EPR Spin-Trapping for Monitoring Temporal Dynamics of Singlet Oxygen during Photoprotection in Photosynthesis  

EPR自旋捕获技术用于监测光合作用光保护过程中单线态氧的时间动态  

来源:Biochemistry 2024, 63, 1214-1224  

《生物化学》2024年第63卷第1214-1224页  

 

摘要内容:  

摘要提出了一种结合电子顺磁共振(EPR)自旋捕获和时间分辨荧光光谱的方法,用于实时监测植物类囊体膜在光保护过程中单线态氧(¹O₂)的动态变化。研究发现,在连续光照1小时期间,¹O₂的表观浓度先下降后上升。光照初期,¹O₂浓度的下降与非光化学淬灭(NPQ)激活导致的叶绿素荧光寿命缩短同步;而使用跨膜质子梯度解偶联剂尼日利亚菌素(nigericin)会延迟NPQ和¹O₂的调节。NPQ饱和后,无论是否处理,¹O₂*浓度均上升,表明NPQ在短期内(前10分钟)通过耗散过剩能量减轻光氧化压力。  

 

研究目的:  

明确光合作用光保护过程中单线态氧(¹O₂)的动态调控机制,验证NPQ(非光化学淬灭)对¹O₂产生的抑制作用,并开发一种能实时监测复杂生物系统中¹O₂*浓度变化的方法。  

 

研究思路:  

方法优化:先在染料系统(如玫瑰红RB和甲苯胺蓝TB)中验证EPR自旋捕获技术检测¹O₂*的可行性(图1B, 1C)。  

 

 

生物应用:将优化后的EPR方法应用于植物类囊体膜,结合时间分辨荧光光谱测量叶绿素荧光寿命(图6A-C),分析NPQ与¹O₂*的时间相关性。  

 

 

条件调控:通过添加解偶联剂(nigericin)破坏跨膜质子梯度,研究其对NPQ和¹O₂*动态的影响(图5C, 6E-F)。  

 

 

测量的数据及意义(标注对应图表):  

EPR信号动力学(图2A, 3B, 4):通过监测TEMPO自由基的生成和衰减,量化¹O₂*浓度变化,验证光照强度和氧气浓度对光敏化反应的影响。  

 

 

 

 

荧光寿命数据(图6A-C):测量叶绿素荧光寿命变化,反映NPQ的激活程度(NPQ值计算为(τ_dark−τ(t))/τ(t))。  

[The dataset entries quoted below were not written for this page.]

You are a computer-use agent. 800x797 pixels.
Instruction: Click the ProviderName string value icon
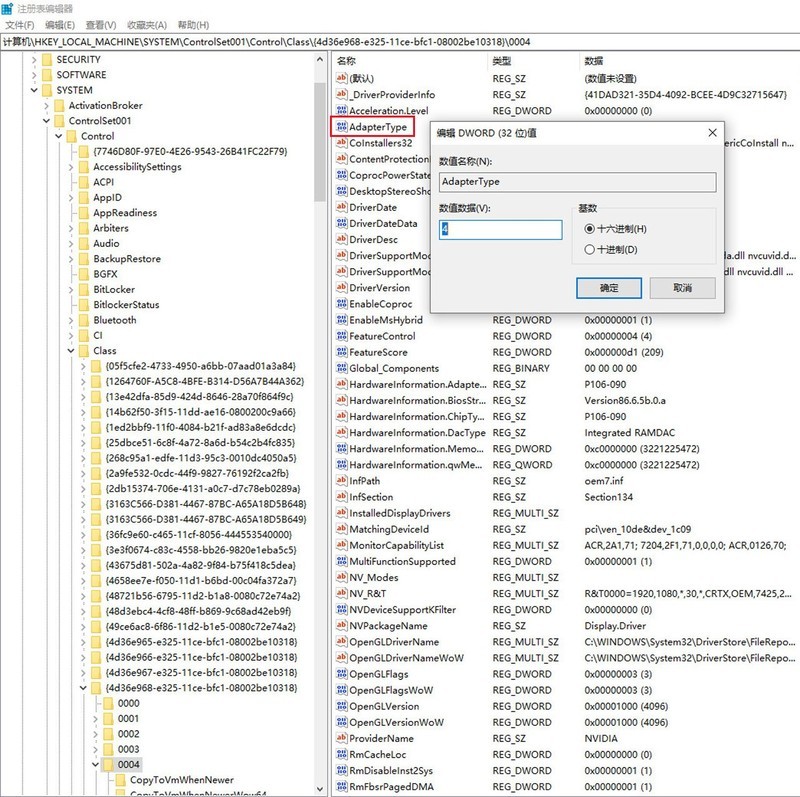tap(340, 738)
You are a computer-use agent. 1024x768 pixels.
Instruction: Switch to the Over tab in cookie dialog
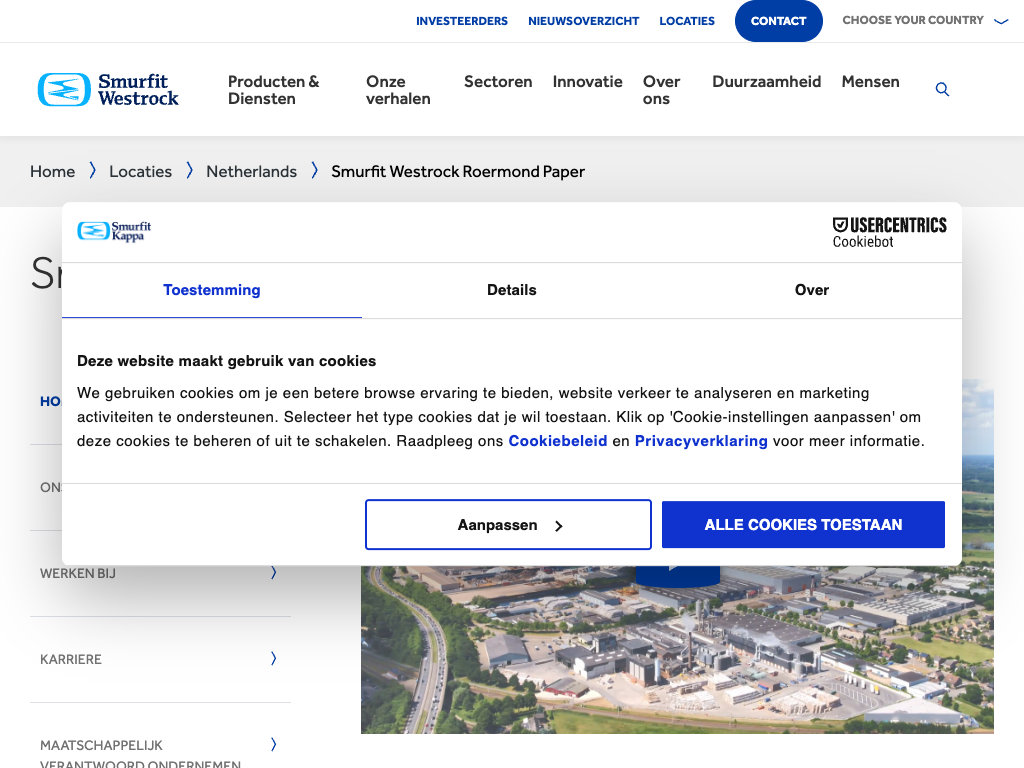pyautogui.click(x=811, y=290)
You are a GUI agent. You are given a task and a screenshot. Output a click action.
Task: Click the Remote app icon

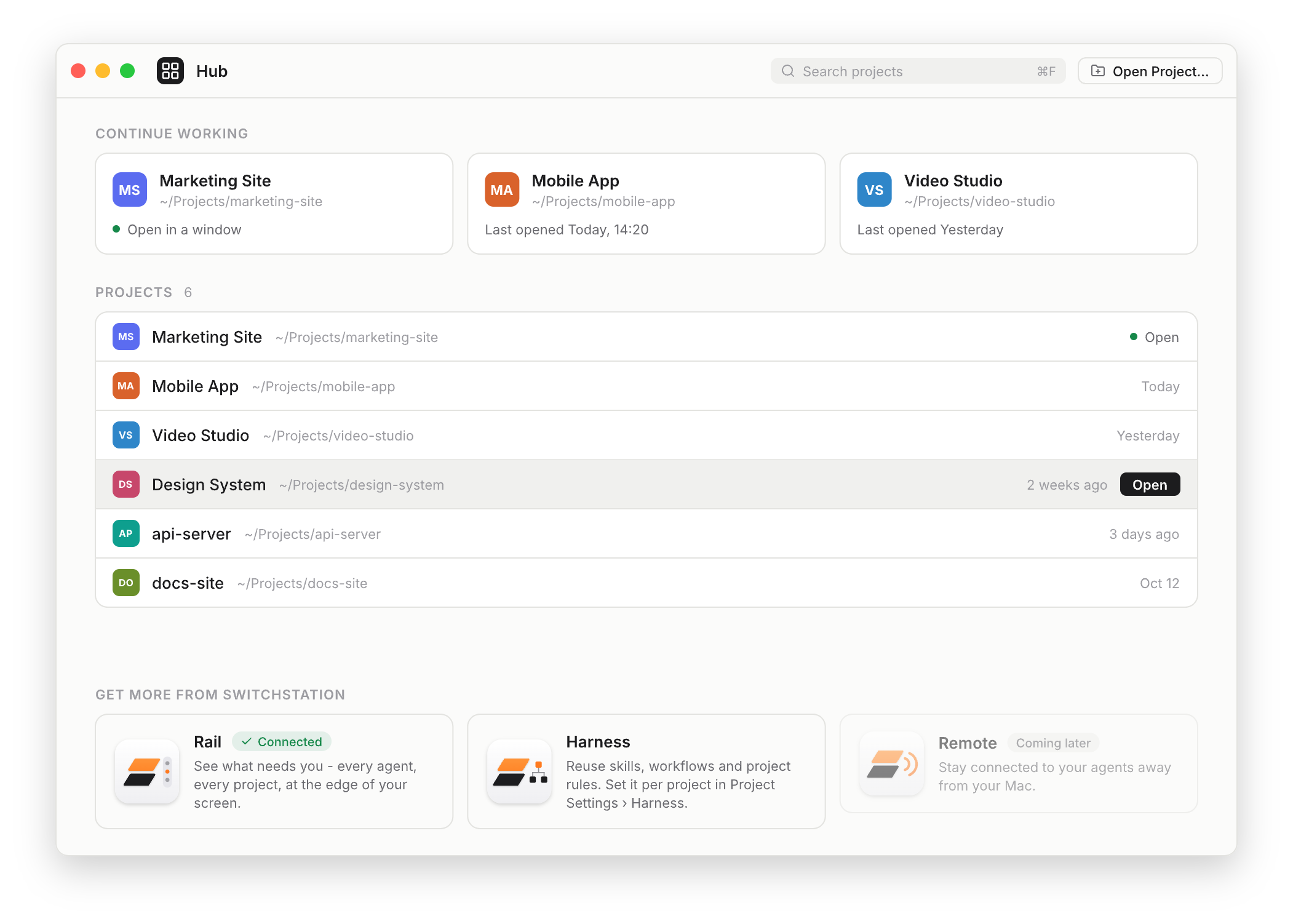tap(891, 763)
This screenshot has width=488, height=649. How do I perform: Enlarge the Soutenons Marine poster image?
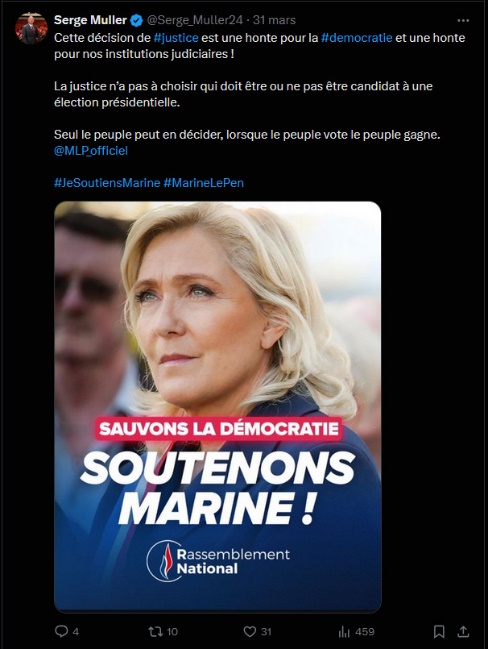[218, 406]
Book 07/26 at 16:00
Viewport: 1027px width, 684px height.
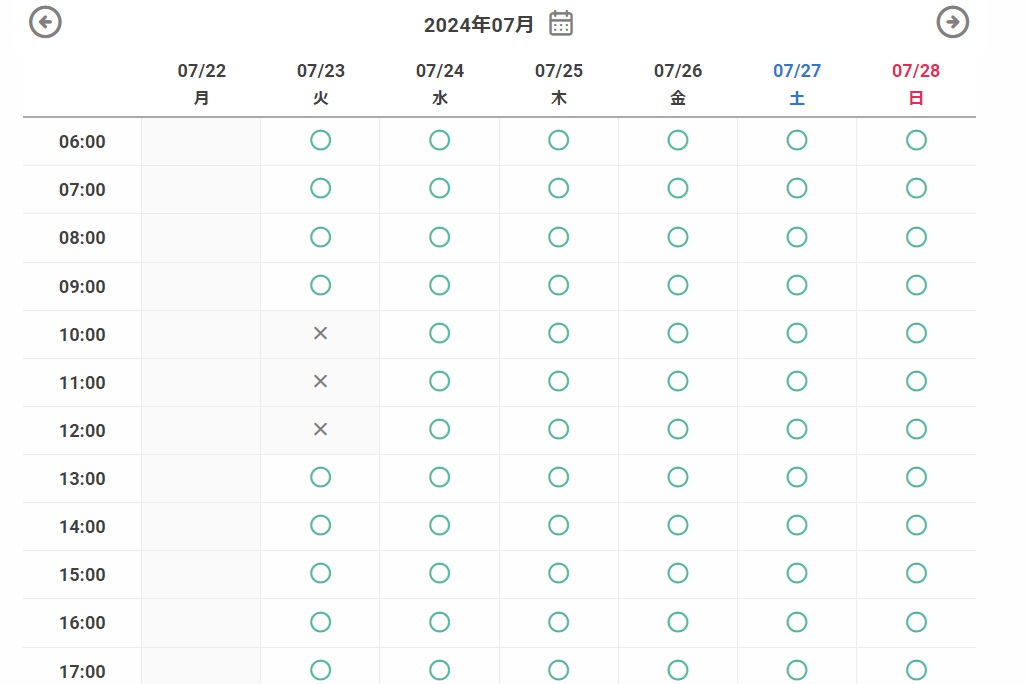pos(678,621)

氧气释放数据:使用丹麦Unisense电极(Oxy-NP探针)验证类囊体膜的放氧活性,确保实验体系的生理相关性。  

 

研究结论:  

NPQ在光照初期通过缩短叶绿素激发态寿命显著减少¹O₂*生成(前10分钟)。  

长时间光照后(>15分钟),抗氧化系统饱和导致¹O₂*浓度回升,表明NPQ的短期保护作用。  

跨膜质子梯度(ΔpH)是NPQ激活的关键因素,解偶联剂nigericin延迟了NPQ和¹O₂*的动态响应。  

 

丹麦Unisense电极数据的详细解读:  

使用Unisense Oxy-NP探针测量了类囊体膜的氧气释放活性,验证了分离膜的生理功能完整性。该数据确认了类囊体在实验条件下仍保持光驱动的水分解能力(即光系统II活性),排除了样本制备过程中可能导致的膜损伤对后续结果的干扰。这一测量为后续EPR和荧光实验提供了生物学有效性支持,确保观测到的¹O₂*动态变化真实反映光合膜的自然响应,而非人工假象。